Would that simple setup make the signal flow down the cables in a similar fashion to how it does when they're used in a hi-fi?

Thanks.

Mike
07-08-2009, 10:25
sweeps from 10Hz to 10Hz

:lolsign:

StanleyB
07-08-2009, 12:07
I would like to point out that the properties of the copper mined South of the Equator are not the same as those mined in the Northern hemisphere. Due to the earth gravitational pull and magnetic rotation, the molecular structures are in anti phase between the two.

NRG
07-08-2009, 12:40
Ah yes, good point Stan...that will mean HFG will have to burn the cable in both directions...or at least mark the cables directionality after the burn process so theres no confusion later ;) :doh:

Barry
07-08-2009, 14:27
:lolsign:

Oops ! I did in fact mean 10Hz to 10kHz. So much for typing these things in a hurry - spell checkers don't pick these things up.

Mea culpa ....

Regards

StanleyB
07-08-2009, 15:21
Ah yes, good point Stan...that will mean HFG will have to burn the cable in both directions...or at least mark the cables directionality after the burn process so theres no confusion later ;) :doh:
Alternatively, use the Right cable from conducting material mined in the South and the Left cable from the North.

Clive
07-08-2009, 15:31
Alternatively, use the Right cable from conducting material mined in the South and the Left cable from the North.
How about using wire from the pre-Hiroshima era?

StanleyB
07-08-2009, 15:33
How about using wire from the pre-Hiroshima era?
Was the earth's magnetic field different then:confused:?

Chippy_boy
02-09-2009, 15:28
I would like to point out that the properties of the copper mined South of the Equator are not the same as those mined in the Northern hemisphere. Due to the earth gravitational pull and magnetic rotation, the molecular structures are in anti phase between the two.

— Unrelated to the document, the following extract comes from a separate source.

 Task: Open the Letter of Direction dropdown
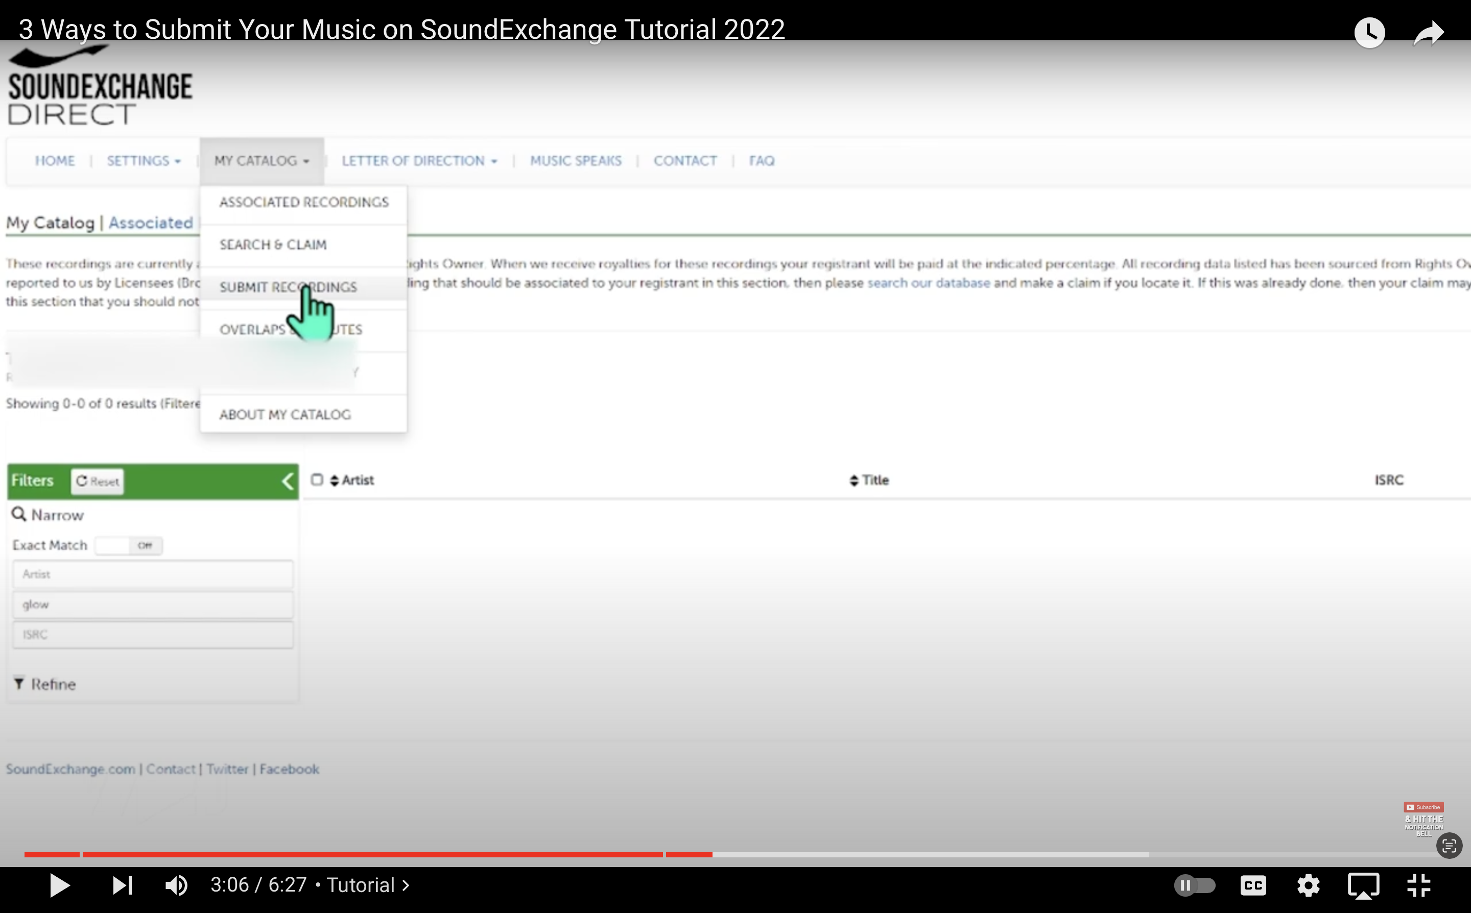tap(419, 161)
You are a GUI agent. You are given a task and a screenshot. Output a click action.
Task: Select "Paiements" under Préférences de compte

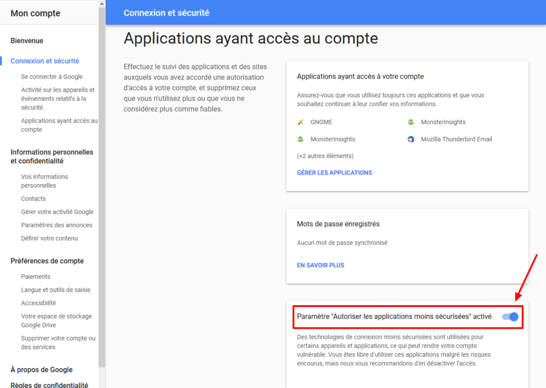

Very amusing. Shame copper isn't magnetic in the first place, LOL.

StanleyB
02-09-2009, 16:02
Neither is water, but if you pour it down the sink on the northern hemisphere it flows down the pipe in one direction, but in the southern hemisphere it flows down the other way;).

HighFidelityGuy
02-09-2009, 16:07
Neither is water, but if you pour it down the sink on the northern hemisphere it flows down the pipe in one direction, but in the southern hemisphere it flows down the other way;).

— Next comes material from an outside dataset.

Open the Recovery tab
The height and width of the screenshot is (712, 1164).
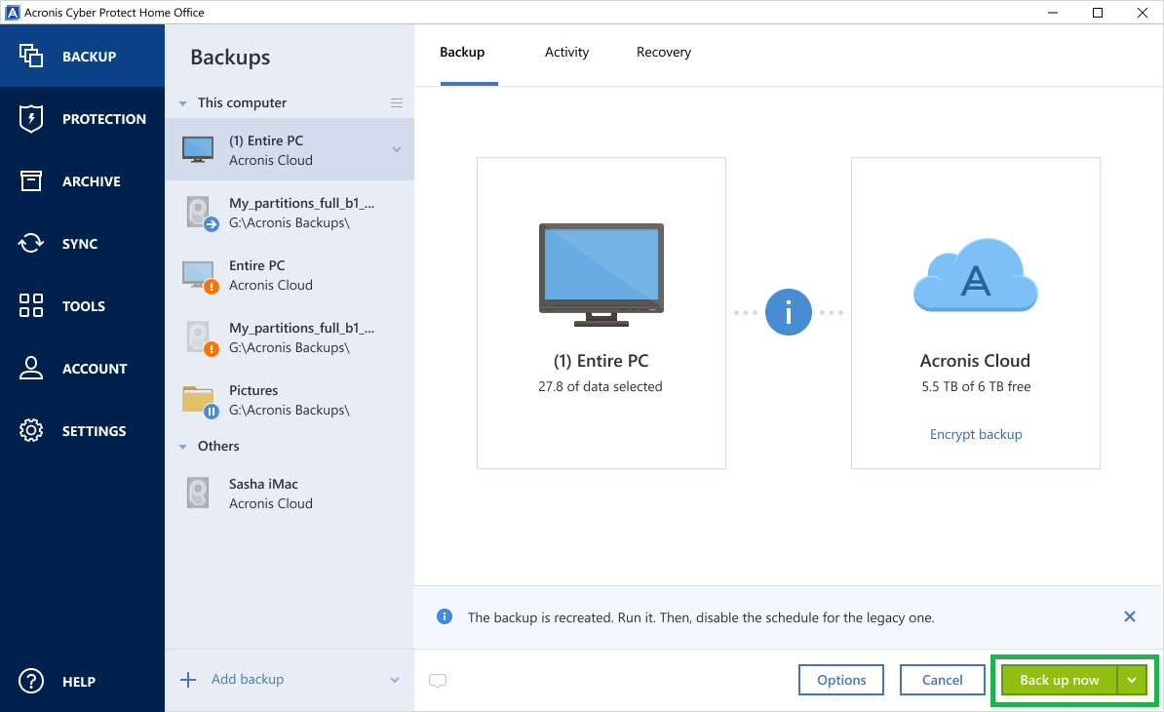pos(664,52)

Ah but I believe this was disproved on QI. The direction of flow is determined by the diameter of the plug hole apparently. :confused:

StanleyB
02-09-2009, 16:19
It's factually correct, and has been shown on TV many times.

The Grand Wazoo
02-09-2009, 17:37
It's true. Don't believe a word Steven Fry's scriptwriter says.

Take a look at this..............

Pb69HENUZs8

Barry
02-09-2009, 19:46
Sorry Guys - it is a fallacy:

http://www.ems.psu.edu/~fraser/Bad/BadCoriolis.html

Under very controlled conditions and at least 30 degree above and below the equator there is a small difference, but a few metres each side of the equator - no.

I've tried the same myself in Sao Tome, Gabon and Kenya with no noticable effect.

Barry

StanleyB
02-09-2009, 19:58
There was a program not so long ago where two famous actors rode their bikes around the world. They carried out the experiment on TV when they crossed the equator. Distance was about 100m either side of the equator.
Might be available to download still with iPlayer.

Barry
02-09-2009, 20:07
It only needs a very small amount of bias to set the water flowing in whichever way you want.

Look very carefully at Chris's YouTube clip and you will see what I mean. Also the demonstrator is using three different pieces of apparatus. How do we know that the hole is identical in each case? Again it would not take much deviation from a smooth bore to induce a preferred spin.

Tony Moore
03-09-2009, 10:11
They did say at the end of that program episode (Long Way Down) that they'd been conned and it was in fact a setup.